A court in Russia ruled on Wednesday that a controversial China-backed project to bottle water from Lake Baikal illegally received the go-ahead from authorities, Lenta.ru reported.
The plant currently under construction to bottle the waters of the world’s largest lake has been widely condemned, exacerbated by popular fears of a Chinese “land-grab” in Siberia.
A judge at a district court in the Siberian city of Irkutsk ruled that the official permit for the plant’s construction was “illegal”, news agencies reported from the courtroom.
Judge Natalya Isakova said that the permission was issued on the basis of a positive environmental impact report, which she also ruled was “illegal”. The ruling came after a petition against the plant on Change.org gathered more than a million signatures.
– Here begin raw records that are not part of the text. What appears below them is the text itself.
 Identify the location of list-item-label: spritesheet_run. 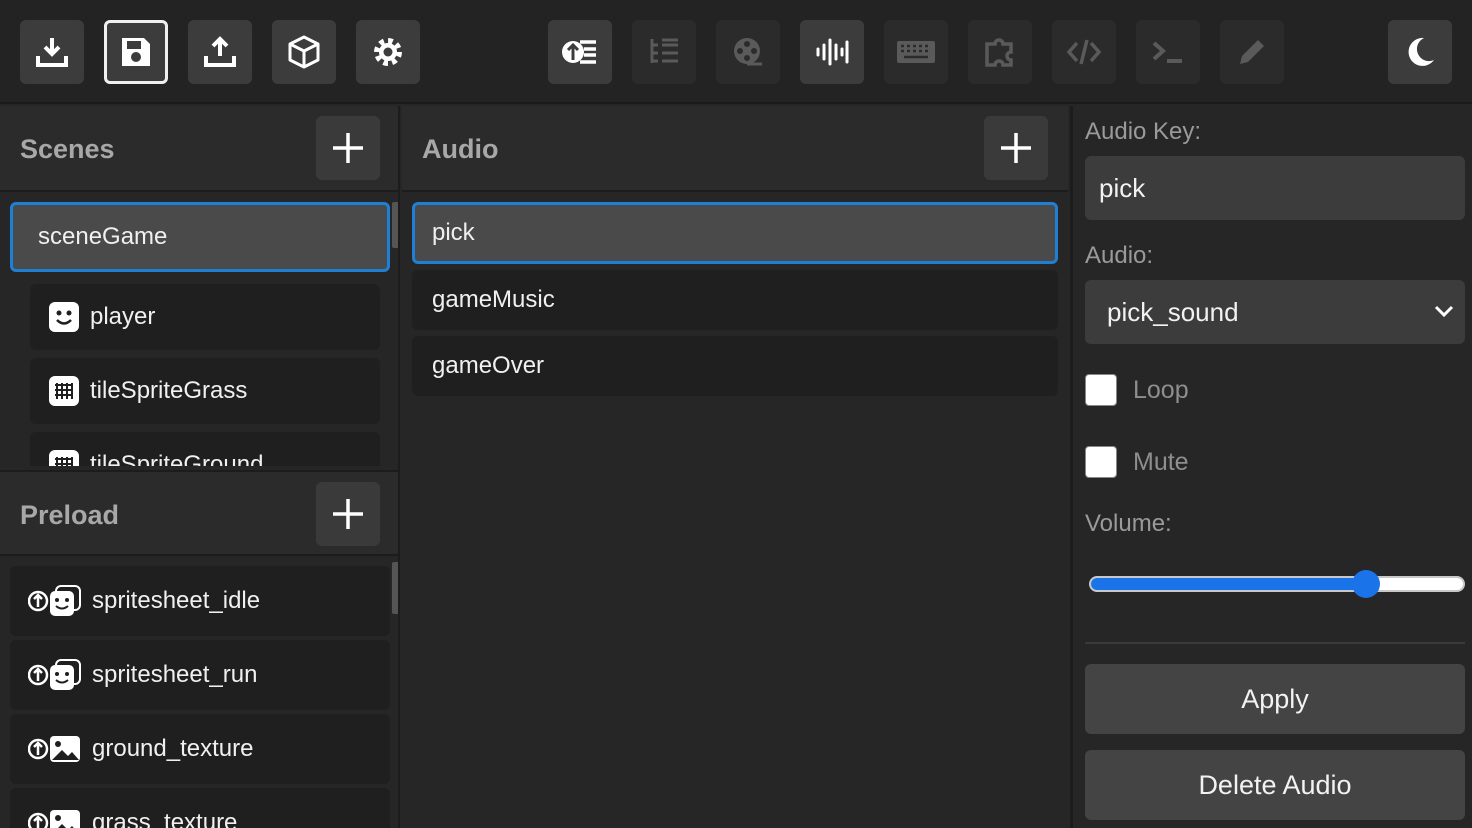
(175, 674).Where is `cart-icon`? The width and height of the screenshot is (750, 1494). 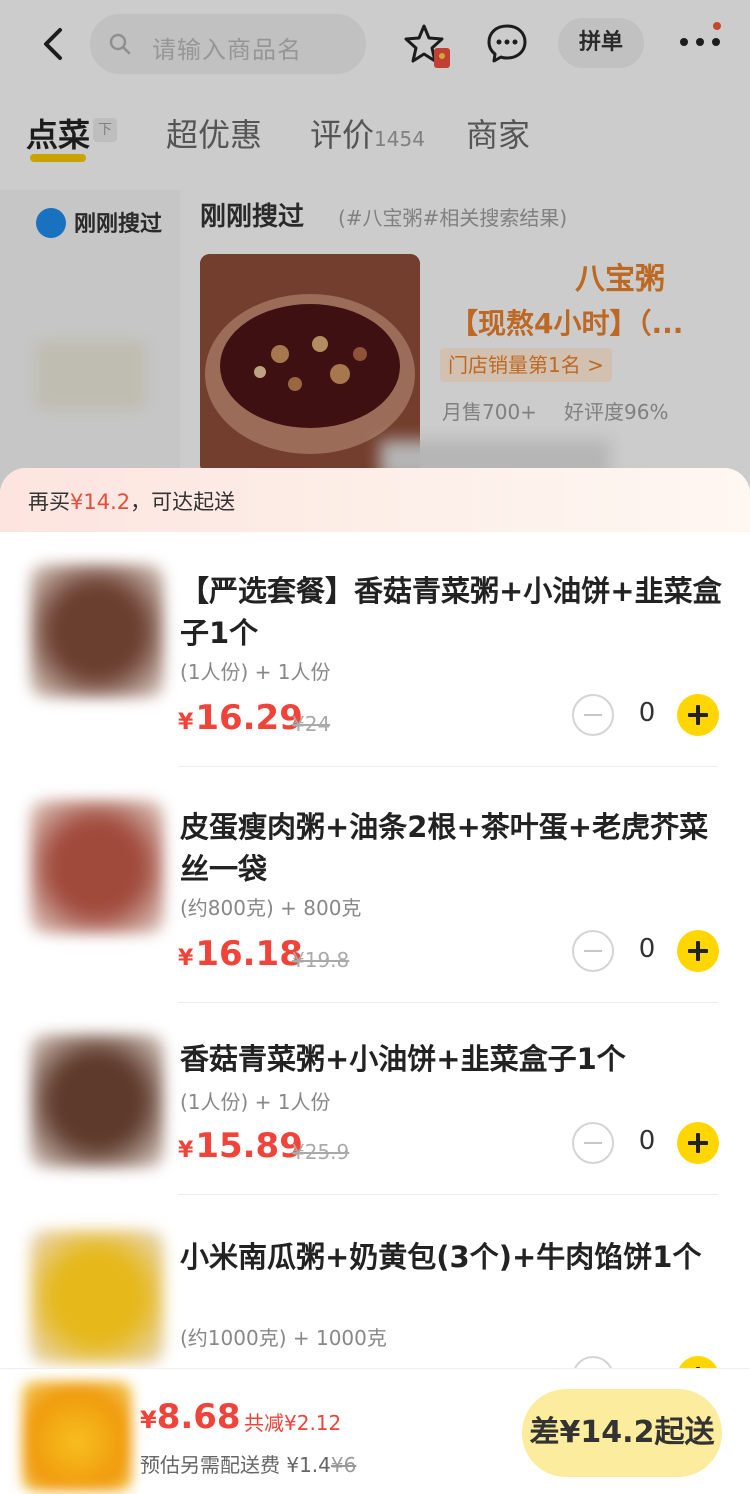
cart-icon is located at coordinates (77, 1436).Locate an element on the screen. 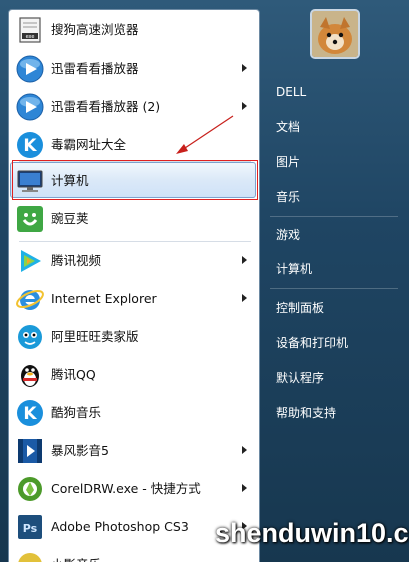  menu-item-duba-sites: K 毒霸网址大全 is located at coordinates (134, 145).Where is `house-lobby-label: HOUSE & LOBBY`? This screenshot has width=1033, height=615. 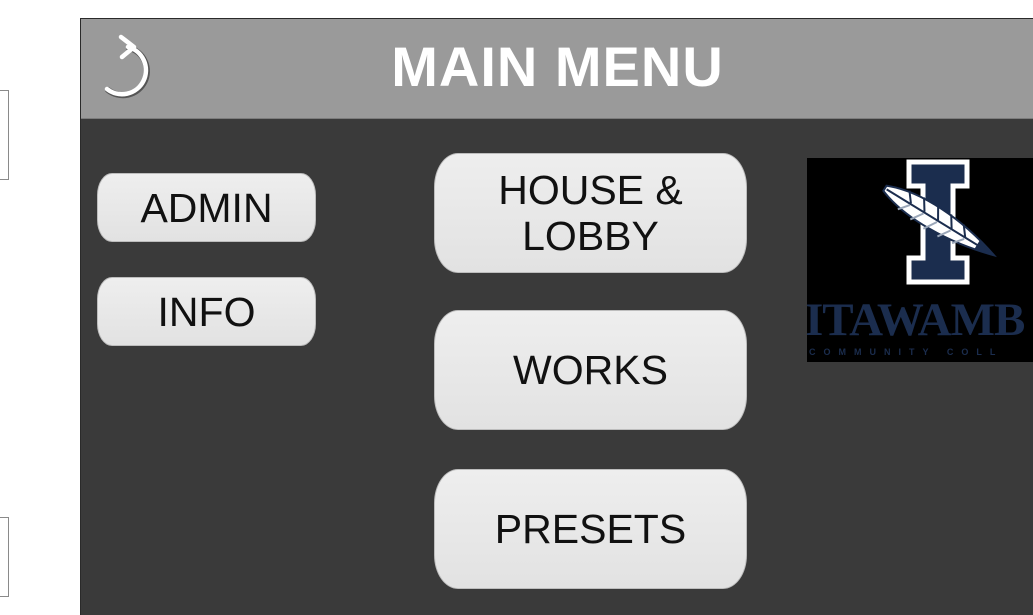
house-lobby-label: HOUSE & LOBBY is located at coordinates (590, 213). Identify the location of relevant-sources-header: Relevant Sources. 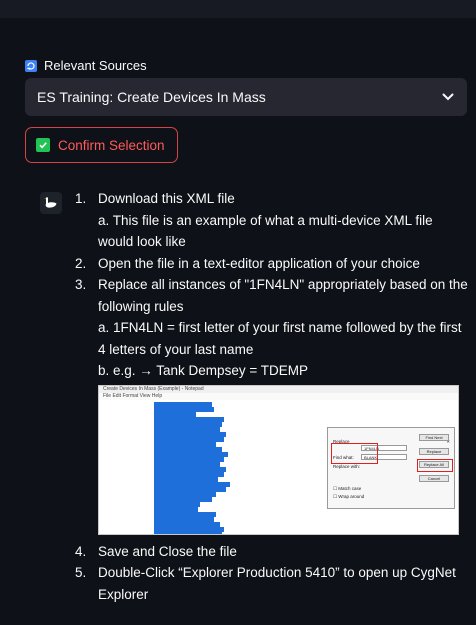
(86, 66).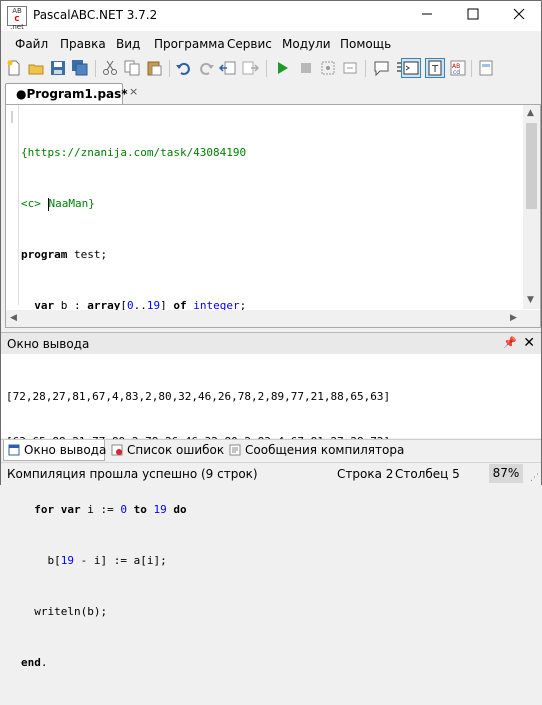 This screenshot has width=542, height=705. Describe the element at coordinates (72, 94) in the screenshot. I see `tab-label: ●Program1.pas*` at that location.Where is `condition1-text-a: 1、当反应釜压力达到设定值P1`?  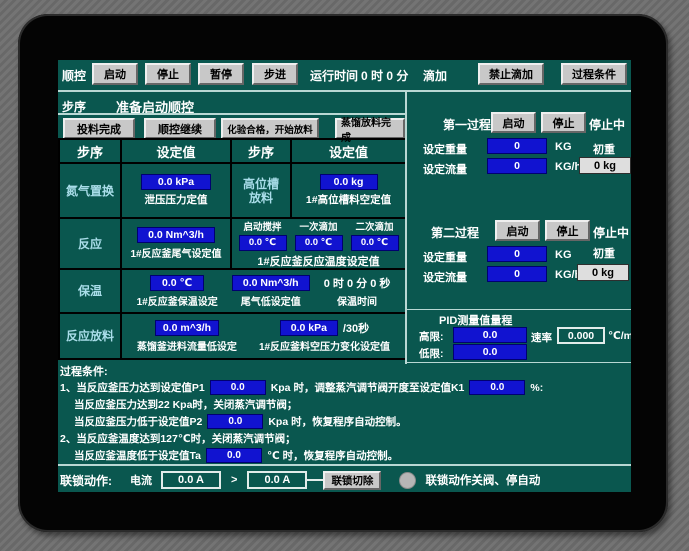 condition1-text-a: 1、当反应釜压力达到设定值P1 is located at coordinates (132, 388).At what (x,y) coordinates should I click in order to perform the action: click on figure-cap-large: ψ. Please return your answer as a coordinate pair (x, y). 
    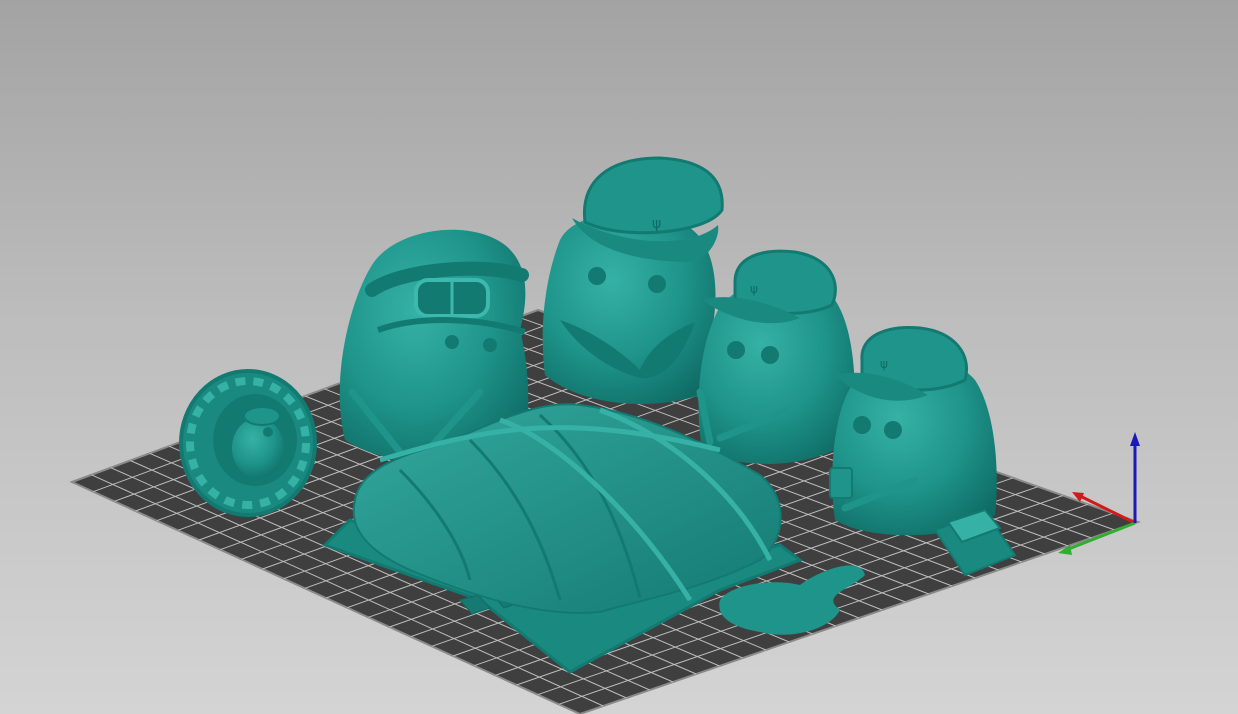
    Looking at the image, I should click on (633, 280).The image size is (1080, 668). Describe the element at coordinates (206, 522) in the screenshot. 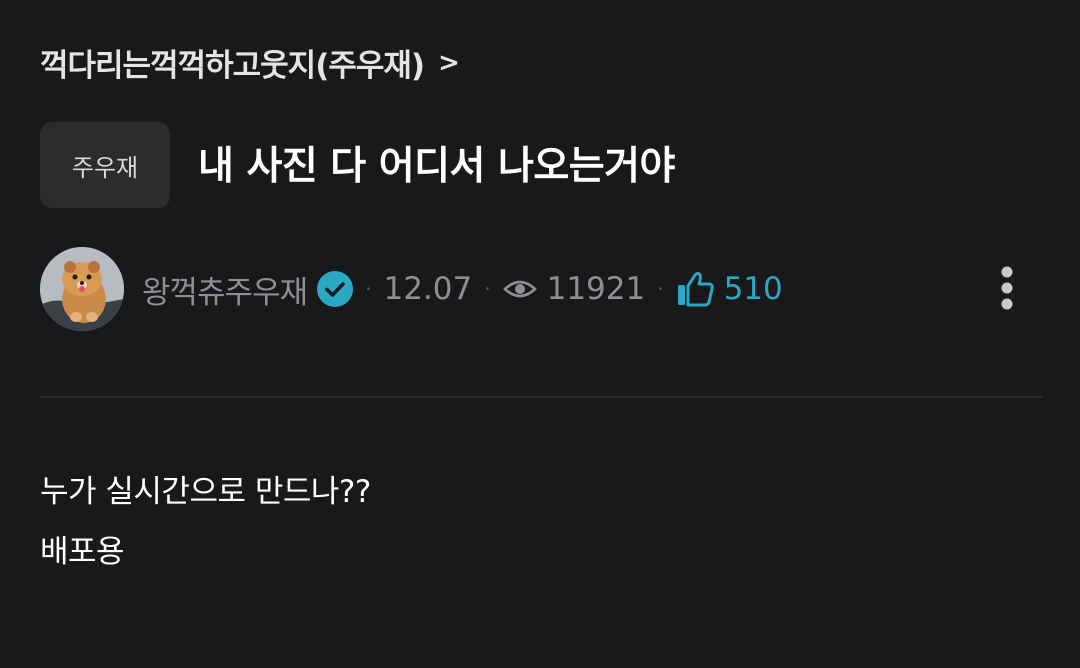

I see `post-body: 누가 실시간으로 만드나?? 배포용` at that location.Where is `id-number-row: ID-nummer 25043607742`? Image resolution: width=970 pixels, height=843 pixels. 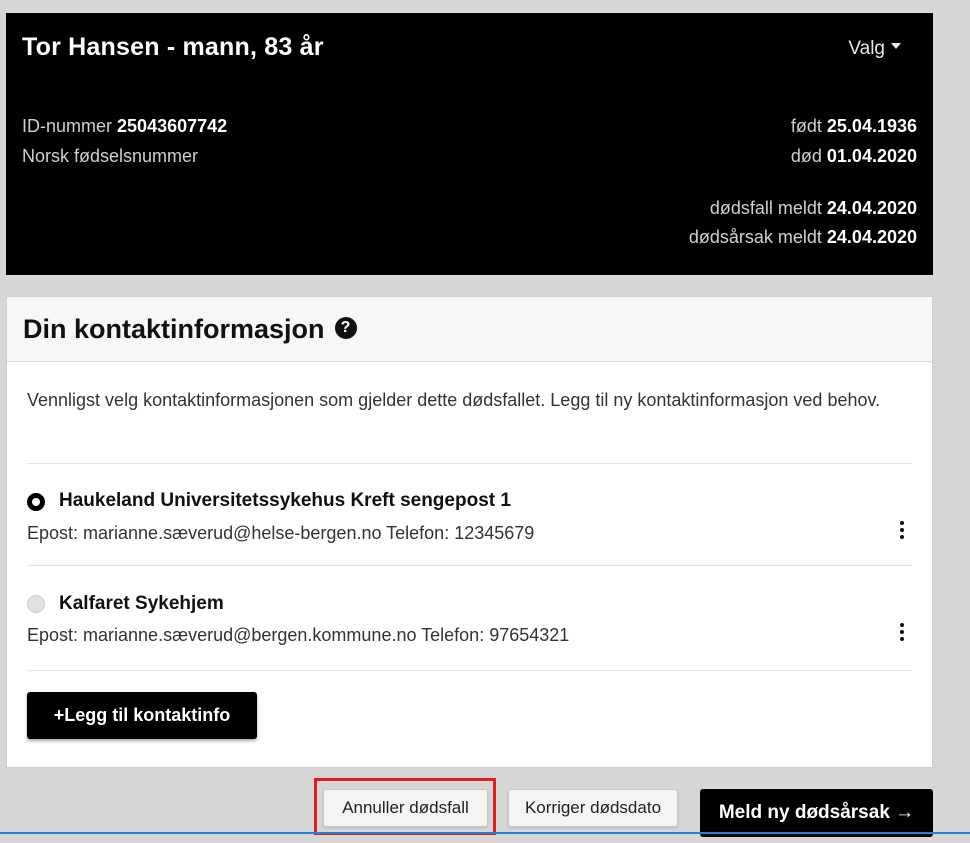
id-number-row: ID-nummer 25043607742 is located at coordinates (124, 126). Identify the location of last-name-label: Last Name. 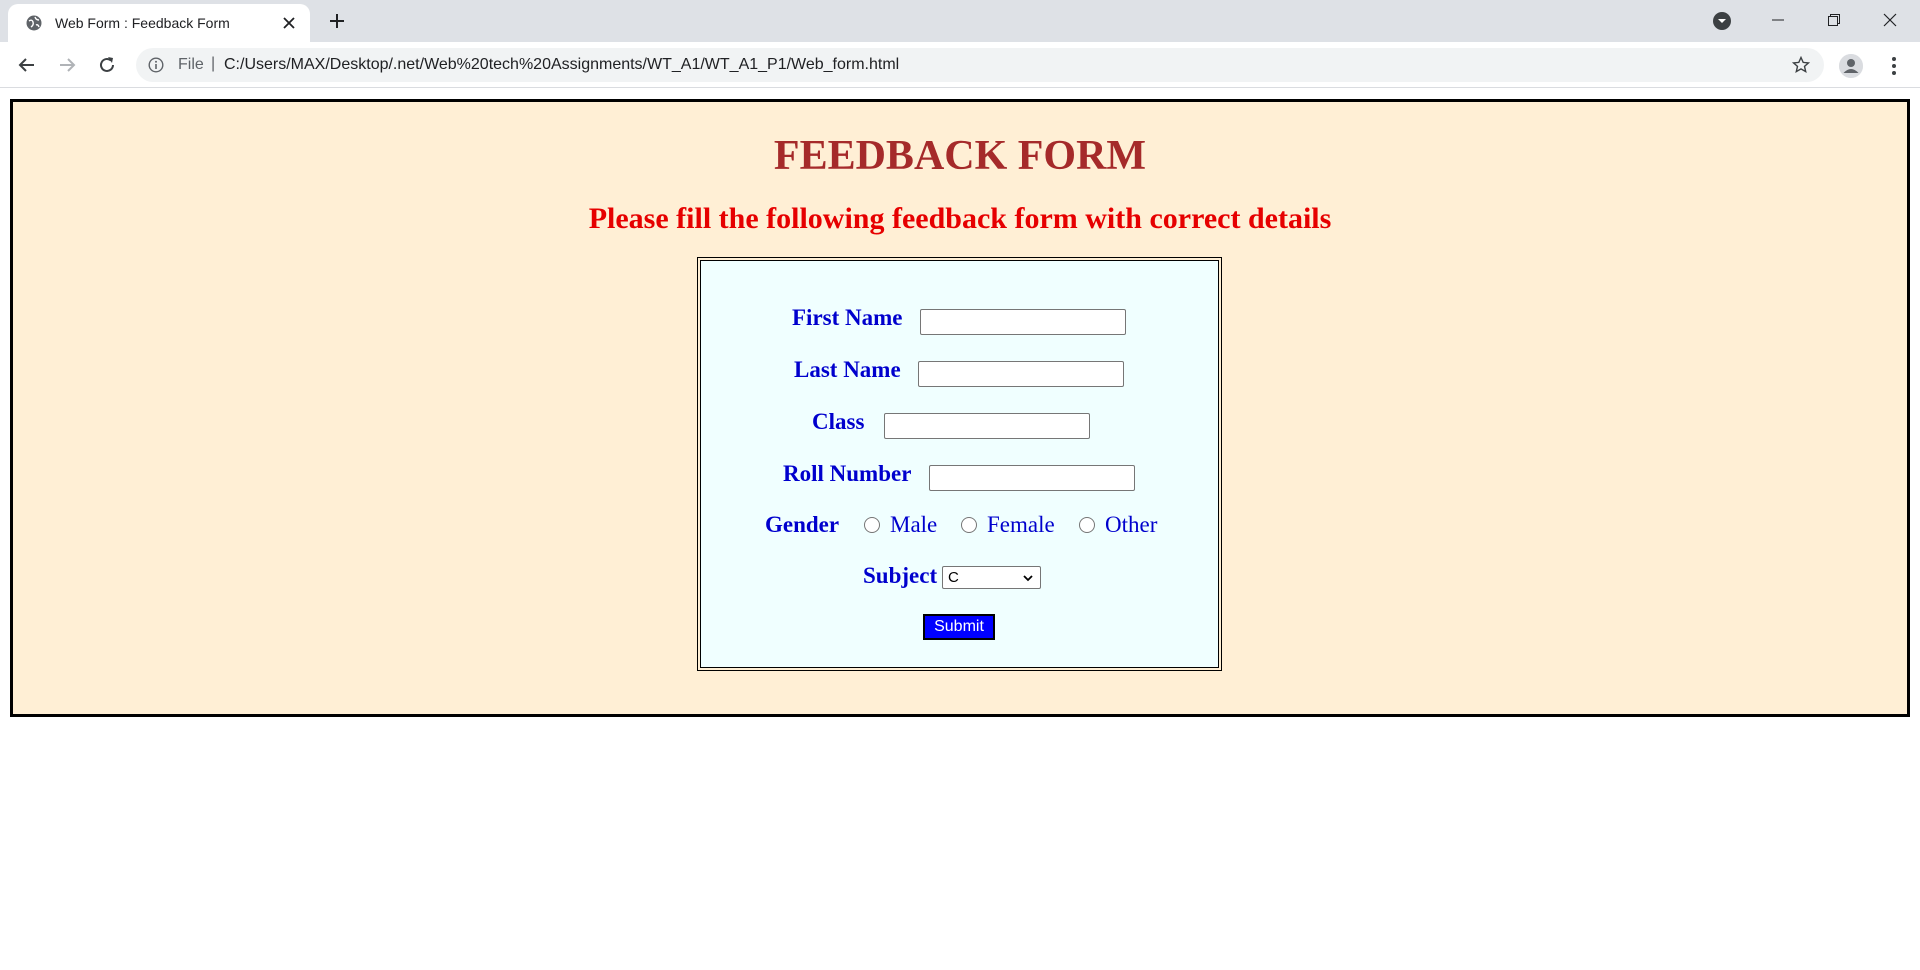
(848, 370).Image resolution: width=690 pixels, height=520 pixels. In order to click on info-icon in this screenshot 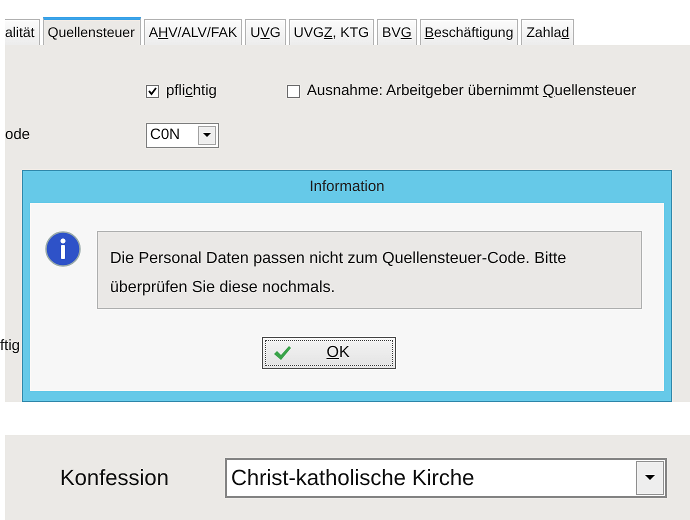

The water “will be shipped to China,” the petition said, warning that the facility would block local access to the lake and “inflict irreparable damage” to the UNESCO World Heritage Site.
The Russian company behind the project, AkvaSib, will appeal the court ruling, its chief engineer Vladislav Gerkovenko told TASS, insisting: “we are building the plant legally.”
Financial backing for the project comes from a company called “Baikal Lake” based in China’s Daqing. The plant was initially welcomed by the Irkutsk authorities in 2017, when they gave the $21-million project priority status. The court case came after prosecutors contested the positive conclusions of an environmental impact report issued in 2016 by Russia’s state environmental watchdog.
Prosecutors said it did not take into account the plant’s impact on wetlands that are a feeding ground for rare birds during migration seasons.